- **TEXTO DE LEITURA**
⟨

Escrever na Água
Por que o tempo só parece existir quando acreditamos nele
Chamamos de presente aquilo que já não está aqui. Insistimos em medir o instante enquanto ele se dissolve, e na pressa de provar que o tempo existe, perdemos o que realmente está vivo.
Tenho pensado muito sobre a maneira como organizamos nossa vida em torno de relógios, agendas e datas, especialmente agora que a virada de ano se aproxima. Essa engenharia do tempo sustenta compromissos, cria uma ordem aparente e nos dá a sensação de que viver pode ser controlado, como um tabuleiro externo no qual encaixamos movimento após movimento. É eficiente, ninguém pode negar, e talvez por essa eficiência tenhamos parado de questionar o que sustenta essa estrutura, como se o tempo fosse um objeto sólido que nos acompanha desde sempre.
Gosto de observar como essa ideia desmorona quando olhada com mais cuidado. Escrever o próprio nome na água descreve melhor do que qualquer tratado. No instante em que a primeira letra se insinua, ela já começa a desaparecer. Assim acontece com tudo que chamamos de presente. Enquanto tento descrevê-lo, escrevendo estas palavras, ele se move, escapa, se dissolve, e o mais honesto seria admitir que cheguei tarde demais. A palavra “agora” vira um rótulo tardio sobre algo que já não está, mas seguimos usando como se fosse estável.
Continuo a notar que esse jogo se estende às memórias. Se eu pensar, ou tentar me lembrar de um episódio antigo como referência, ele já não é o mesmo de quando foi vivido. Fui eu quem o alterou enquanto crescia, enquanto acreditava em coisas diferentes, enquanto acreditava ser alguém diferente. Vamos moldando as memórias de acordo com a conveniência do momento. Posso traçar um paralelo com o hábito de reler livros que foram decisivos e perceber que este leitor mudou muito mais do que as páginas.

⟩

- **ITENS FORNECIDOS**
⟨

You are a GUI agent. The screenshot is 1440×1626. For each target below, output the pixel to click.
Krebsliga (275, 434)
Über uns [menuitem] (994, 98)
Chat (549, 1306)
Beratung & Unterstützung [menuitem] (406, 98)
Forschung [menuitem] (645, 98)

⟩
⟨

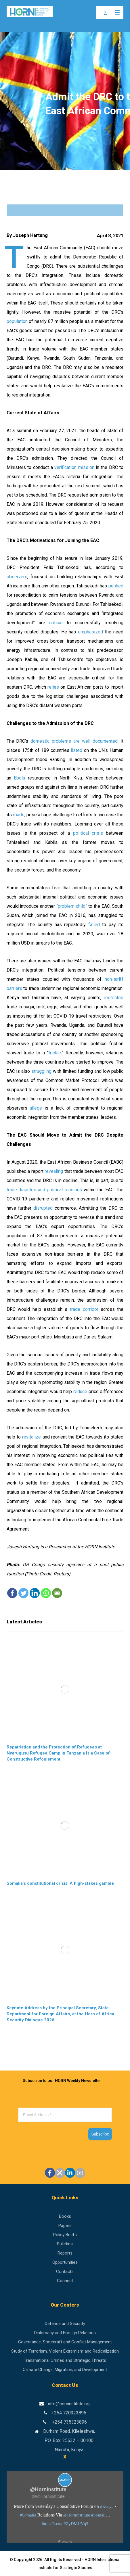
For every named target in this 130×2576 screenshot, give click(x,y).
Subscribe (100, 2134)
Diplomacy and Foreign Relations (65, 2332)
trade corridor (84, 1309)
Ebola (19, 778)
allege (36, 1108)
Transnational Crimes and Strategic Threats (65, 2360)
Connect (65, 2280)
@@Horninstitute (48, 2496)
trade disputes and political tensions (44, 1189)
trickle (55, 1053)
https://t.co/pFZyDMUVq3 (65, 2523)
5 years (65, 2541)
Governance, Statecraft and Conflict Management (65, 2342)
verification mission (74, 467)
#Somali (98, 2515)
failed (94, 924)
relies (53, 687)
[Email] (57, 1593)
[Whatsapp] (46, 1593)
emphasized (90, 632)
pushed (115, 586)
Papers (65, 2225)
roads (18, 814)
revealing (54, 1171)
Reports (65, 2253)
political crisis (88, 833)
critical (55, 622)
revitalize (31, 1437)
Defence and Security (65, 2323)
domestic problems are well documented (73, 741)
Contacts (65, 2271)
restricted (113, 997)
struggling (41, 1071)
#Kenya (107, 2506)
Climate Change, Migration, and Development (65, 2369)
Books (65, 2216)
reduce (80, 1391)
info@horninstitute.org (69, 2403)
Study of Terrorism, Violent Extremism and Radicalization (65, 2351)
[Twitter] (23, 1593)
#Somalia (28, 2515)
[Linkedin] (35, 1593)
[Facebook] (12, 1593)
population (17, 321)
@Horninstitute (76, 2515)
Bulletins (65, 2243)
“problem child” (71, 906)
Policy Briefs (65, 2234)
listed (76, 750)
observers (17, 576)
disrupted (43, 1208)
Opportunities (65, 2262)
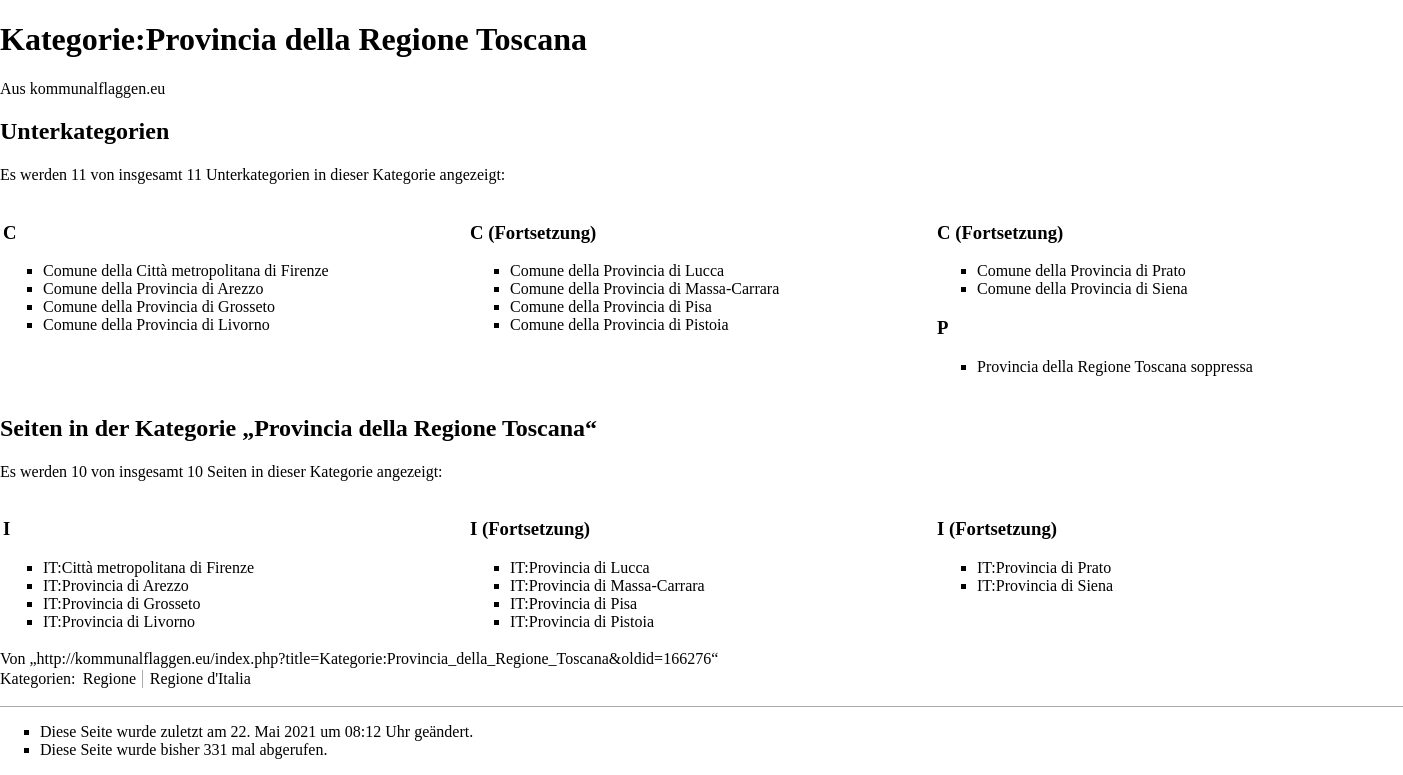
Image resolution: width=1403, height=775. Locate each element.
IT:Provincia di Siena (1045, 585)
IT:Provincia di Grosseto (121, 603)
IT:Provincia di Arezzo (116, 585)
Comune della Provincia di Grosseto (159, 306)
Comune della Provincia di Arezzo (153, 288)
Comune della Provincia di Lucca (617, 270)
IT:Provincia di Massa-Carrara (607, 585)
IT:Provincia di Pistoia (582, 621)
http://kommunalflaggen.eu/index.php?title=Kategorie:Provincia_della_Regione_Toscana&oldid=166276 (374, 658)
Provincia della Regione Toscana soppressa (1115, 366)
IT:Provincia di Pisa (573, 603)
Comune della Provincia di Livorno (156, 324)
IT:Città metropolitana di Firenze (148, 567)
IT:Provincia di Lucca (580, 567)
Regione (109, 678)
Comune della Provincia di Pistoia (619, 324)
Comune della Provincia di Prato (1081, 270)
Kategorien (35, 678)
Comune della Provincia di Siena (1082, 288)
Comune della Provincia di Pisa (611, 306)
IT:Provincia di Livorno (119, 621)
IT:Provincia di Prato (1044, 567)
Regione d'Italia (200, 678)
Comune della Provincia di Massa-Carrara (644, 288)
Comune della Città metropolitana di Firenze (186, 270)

⟩
⟨

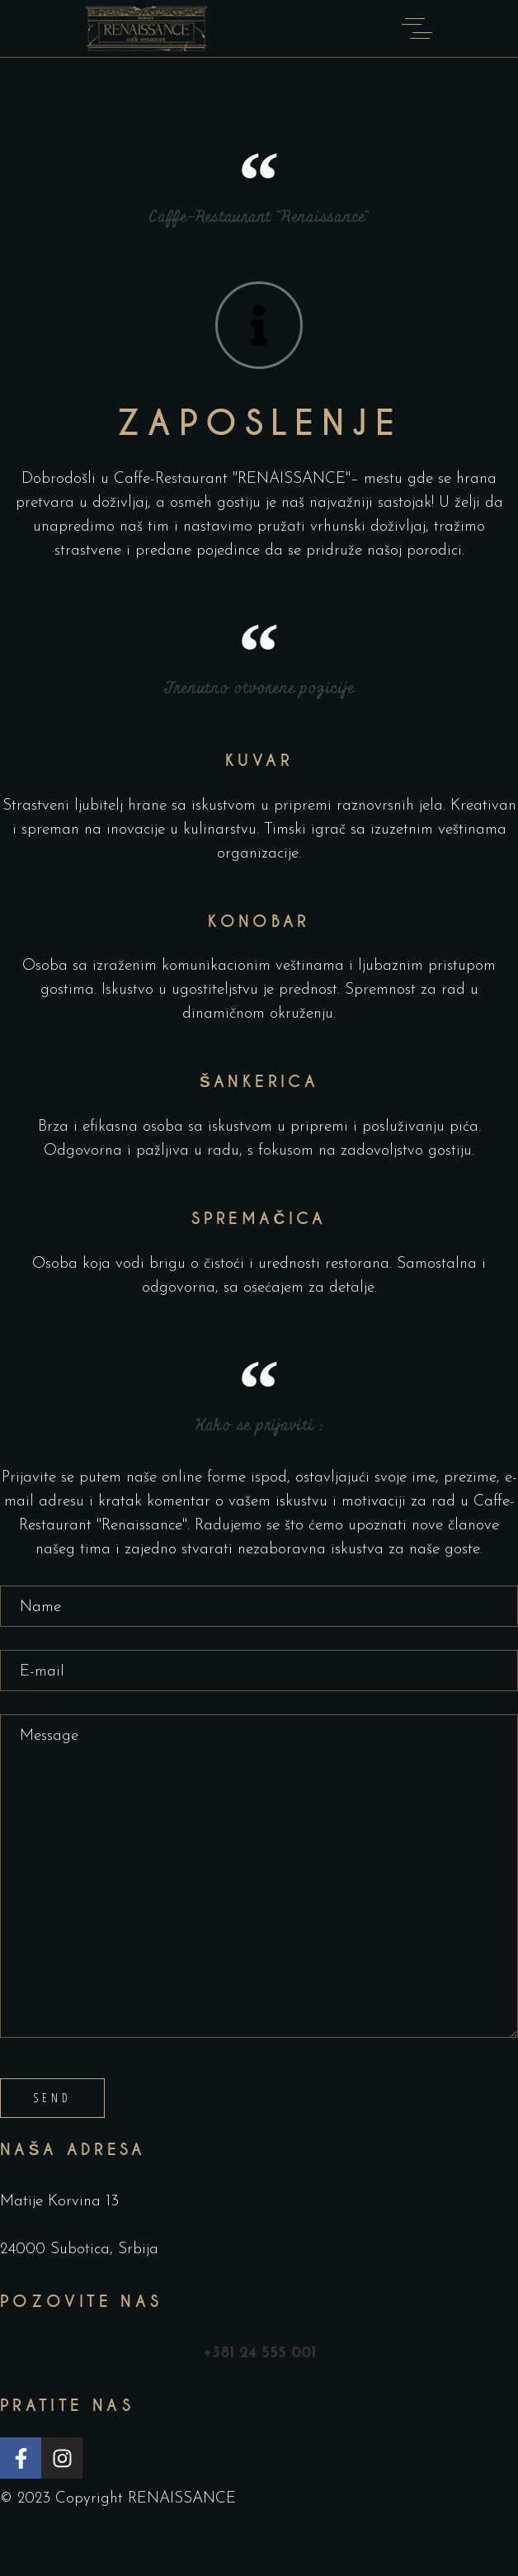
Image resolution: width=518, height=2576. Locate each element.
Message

⟩

- **FAÇA ISTO**
Liste as coisas em torno das quais, segundo o texto de leitura acima, organizamos nossa vida.

- **RESPOSTA COMPLETA**
Relógios, agendas e datas.